---------- Data for analysis
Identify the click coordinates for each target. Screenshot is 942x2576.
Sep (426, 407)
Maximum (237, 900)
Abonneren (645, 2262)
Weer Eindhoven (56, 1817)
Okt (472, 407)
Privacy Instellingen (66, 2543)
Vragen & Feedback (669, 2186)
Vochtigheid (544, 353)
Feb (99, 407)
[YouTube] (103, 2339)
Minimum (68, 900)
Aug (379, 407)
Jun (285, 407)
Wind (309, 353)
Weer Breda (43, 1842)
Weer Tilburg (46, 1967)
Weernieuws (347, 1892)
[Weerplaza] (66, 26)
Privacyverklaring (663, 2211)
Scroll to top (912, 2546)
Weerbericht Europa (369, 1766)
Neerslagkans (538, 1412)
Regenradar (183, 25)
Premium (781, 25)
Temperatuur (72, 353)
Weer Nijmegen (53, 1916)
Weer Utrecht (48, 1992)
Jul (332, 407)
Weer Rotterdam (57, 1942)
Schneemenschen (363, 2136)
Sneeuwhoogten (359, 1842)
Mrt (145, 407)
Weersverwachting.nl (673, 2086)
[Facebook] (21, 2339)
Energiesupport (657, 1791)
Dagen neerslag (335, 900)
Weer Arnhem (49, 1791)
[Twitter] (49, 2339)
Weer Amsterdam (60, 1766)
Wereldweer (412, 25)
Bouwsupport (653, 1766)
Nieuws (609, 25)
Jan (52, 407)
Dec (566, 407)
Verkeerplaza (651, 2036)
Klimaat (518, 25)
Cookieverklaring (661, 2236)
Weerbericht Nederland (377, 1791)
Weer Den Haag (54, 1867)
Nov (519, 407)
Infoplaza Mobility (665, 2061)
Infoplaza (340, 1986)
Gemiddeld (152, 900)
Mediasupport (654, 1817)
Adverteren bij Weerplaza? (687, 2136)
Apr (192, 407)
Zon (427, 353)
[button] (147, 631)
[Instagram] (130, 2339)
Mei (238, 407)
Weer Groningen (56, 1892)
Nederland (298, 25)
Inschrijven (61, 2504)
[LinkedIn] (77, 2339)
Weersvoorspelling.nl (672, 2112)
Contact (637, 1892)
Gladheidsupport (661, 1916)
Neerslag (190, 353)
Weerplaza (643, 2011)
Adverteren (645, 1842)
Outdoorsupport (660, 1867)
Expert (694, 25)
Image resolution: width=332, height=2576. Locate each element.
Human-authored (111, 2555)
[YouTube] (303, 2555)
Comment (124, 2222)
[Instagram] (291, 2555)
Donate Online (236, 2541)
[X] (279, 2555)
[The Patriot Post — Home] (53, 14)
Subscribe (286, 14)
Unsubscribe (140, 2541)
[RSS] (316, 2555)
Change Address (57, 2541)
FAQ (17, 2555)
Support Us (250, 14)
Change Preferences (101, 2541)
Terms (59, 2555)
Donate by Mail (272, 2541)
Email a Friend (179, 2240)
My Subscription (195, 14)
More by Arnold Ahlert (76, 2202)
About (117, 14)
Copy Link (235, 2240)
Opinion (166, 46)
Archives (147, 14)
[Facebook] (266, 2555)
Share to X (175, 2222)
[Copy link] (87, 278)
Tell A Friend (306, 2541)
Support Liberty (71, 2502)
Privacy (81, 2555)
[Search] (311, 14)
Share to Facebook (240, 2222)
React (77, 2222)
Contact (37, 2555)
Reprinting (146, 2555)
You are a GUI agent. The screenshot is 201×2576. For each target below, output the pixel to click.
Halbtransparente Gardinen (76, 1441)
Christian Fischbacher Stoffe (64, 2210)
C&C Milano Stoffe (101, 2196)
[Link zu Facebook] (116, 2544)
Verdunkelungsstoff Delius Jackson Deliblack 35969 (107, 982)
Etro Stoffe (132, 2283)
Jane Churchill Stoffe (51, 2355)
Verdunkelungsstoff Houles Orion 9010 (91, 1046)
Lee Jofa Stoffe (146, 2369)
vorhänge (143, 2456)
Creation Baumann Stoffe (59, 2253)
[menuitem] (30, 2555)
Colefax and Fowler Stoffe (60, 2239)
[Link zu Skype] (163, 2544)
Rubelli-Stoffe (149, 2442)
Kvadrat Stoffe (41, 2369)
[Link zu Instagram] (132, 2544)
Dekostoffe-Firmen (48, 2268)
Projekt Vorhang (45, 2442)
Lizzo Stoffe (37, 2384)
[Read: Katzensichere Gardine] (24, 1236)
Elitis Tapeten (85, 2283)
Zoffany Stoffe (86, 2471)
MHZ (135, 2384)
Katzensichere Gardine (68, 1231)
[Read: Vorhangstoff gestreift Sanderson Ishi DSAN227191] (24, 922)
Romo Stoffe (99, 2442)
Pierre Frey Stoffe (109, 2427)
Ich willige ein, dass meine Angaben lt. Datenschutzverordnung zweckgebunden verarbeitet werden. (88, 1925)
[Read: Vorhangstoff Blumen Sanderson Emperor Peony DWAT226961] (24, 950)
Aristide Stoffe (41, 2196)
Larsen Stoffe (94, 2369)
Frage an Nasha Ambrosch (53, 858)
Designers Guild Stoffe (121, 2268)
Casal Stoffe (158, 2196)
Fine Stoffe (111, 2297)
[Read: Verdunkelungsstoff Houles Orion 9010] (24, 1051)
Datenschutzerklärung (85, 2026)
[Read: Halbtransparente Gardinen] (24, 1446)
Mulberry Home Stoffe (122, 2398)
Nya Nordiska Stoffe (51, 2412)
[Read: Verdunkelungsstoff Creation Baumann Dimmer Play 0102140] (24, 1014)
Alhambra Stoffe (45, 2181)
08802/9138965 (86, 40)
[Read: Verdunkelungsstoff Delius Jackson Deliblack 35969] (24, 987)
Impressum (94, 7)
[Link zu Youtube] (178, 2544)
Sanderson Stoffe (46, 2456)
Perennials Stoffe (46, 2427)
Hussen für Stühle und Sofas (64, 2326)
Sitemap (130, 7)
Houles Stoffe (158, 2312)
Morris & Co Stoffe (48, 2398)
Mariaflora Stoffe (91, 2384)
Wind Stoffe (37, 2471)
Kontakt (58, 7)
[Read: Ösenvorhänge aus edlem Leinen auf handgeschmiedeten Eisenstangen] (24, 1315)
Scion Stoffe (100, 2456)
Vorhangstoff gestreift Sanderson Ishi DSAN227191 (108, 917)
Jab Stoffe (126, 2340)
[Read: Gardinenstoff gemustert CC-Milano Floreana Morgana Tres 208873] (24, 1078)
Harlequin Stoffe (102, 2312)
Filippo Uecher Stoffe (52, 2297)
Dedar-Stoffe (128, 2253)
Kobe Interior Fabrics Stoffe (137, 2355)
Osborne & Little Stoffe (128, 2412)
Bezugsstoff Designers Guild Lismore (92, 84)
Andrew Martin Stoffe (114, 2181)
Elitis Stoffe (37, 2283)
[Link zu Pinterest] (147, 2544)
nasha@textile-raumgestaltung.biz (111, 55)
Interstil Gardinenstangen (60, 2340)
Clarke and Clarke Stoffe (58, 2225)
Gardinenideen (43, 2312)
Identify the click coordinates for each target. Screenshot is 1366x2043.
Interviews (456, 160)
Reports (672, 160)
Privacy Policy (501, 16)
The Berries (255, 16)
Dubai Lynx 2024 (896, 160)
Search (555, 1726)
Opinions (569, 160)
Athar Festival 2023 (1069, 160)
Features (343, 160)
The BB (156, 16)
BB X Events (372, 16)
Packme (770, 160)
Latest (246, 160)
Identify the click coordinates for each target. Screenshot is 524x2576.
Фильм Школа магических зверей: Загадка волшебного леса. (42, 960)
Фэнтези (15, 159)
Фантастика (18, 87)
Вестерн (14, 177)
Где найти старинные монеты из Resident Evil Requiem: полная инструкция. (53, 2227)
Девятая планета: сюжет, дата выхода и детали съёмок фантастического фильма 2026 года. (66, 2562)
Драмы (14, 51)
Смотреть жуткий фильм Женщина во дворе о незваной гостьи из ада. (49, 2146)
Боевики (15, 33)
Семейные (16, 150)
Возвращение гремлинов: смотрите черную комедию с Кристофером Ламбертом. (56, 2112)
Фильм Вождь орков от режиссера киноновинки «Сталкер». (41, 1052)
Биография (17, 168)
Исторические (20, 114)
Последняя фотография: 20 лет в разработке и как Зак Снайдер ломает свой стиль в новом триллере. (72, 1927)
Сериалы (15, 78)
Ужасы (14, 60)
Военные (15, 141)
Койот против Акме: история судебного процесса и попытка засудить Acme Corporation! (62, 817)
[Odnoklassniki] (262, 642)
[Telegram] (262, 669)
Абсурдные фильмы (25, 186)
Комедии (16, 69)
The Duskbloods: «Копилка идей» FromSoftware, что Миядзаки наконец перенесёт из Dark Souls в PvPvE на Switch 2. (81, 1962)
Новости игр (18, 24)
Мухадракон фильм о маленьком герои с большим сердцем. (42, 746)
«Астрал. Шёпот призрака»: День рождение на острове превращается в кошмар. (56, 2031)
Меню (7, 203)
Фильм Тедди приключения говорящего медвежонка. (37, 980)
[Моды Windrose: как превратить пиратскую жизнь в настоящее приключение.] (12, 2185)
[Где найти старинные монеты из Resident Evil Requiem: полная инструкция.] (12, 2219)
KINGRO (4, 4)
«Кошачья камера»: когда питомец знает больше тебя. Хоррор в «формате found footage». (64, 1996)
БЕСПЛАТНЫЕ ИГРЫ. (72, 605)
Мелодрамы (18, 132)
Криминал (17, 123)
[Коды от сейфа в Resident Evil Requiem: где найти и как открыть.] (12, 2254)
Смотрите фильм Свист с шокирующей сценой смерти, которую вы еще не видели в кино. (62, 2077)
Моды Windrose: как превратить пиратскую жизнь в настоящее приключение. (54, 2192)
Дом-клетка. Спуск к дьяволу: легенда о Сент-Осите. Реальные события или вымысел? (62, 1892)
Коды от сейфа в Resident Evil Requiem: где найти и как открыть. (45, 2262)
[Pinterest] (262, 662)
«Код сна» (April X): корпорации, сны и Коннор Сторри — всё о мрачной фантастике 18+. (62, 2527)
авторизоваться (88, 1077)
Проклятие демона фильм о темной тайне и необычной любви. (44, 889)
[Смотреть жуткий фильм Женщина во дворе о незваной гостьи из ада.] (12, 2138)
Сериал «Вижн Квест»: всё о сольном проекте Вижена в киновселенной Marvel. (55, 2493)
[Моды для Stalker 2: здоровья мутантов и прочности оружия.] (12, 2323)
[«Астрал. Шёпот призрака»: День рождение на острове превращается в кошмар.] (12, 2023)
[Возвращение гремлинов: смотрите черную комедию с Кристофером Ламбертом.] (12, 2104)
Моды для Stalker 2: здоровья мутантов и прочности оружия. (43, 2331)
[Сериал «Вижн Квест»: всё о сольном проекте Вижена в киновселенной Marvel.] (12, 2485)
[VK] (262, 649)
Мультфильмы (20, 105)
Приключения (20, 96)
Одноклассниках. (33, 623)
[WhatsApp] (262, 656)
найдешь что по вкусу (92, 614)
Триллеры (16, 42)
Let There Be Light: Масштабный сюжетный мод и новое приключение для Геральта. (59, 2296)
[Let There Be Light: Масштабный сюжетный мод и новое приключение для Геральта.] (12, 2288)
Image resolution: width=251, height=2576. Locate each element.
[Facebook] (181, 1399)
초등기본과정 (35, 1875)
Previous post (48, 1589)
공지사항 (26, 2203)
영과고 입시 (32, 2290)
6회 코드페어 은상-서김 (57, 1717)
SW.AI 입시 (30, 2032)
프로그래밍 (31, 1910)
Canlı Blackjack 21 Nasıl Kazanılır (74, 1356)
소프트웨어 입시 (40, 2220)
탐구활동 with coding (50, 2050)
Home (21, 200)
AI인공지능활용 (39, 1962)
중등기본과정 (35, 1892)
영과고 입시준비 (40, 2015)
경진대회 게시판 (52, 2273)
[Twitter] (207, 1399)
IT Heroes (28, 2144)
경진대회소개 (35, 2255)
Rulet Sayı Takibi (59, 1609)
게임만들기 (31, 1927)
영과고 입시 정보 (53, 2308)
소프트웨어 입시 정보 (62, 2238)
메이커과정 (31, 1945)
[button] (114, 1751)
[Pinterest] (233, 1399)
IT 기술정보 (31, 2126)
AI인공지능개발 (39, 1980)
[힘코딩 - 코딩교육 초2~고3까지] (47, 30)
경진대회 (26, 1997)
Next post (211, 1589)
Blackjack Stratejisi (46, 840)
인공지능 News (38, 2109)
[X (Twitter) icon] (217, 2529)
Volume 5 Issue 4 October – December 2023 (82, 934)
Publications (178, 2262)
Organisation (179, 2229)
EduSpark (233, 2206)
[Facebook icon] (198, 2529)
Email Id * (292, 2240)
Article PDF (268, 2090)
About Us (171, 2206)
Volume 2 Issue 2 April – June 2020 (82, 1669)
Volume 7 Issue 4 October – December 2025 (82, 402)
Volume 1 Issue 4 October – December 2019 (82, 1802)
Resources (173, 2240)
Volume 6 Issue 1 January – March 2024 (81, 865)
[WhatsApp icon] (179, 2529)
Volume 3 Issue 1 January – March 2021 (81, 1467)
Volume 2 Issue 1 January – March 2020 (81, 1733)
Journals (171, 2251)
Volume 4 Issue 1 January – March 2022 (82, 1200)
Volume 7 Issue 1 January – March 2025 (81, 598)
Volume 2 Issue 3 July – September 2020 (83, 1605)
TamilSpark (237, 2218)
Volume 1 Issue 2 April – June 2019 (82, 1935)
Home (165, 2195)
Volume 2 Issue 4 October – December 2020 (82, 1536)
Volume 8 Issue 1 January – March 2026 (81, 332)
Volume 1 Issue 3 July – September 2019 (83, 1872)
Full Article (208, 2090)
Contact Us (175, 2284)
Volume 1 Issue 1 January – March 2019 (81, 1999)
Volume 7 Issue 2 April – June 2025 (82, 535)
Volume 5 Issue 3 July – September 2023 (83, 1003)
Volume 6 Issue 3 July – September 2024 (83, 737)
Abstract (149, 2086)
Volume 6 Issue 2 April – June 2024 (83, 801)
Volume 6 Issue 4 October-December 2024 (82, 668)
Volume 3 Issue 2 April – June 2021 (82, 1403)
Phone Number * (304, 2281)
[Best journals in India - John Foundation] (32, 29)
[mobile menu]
--------------------
Locate and copy each line in the data above that includes the word "превращается".

__Expected answer__:
«Астрал. Шёпот призрака»: День рождение на острове превращается в кошмар. (56, 2031)
[«Астрал. Шёпот призрака»: День рождение на острове превращается в кошмар.] (12, 2023)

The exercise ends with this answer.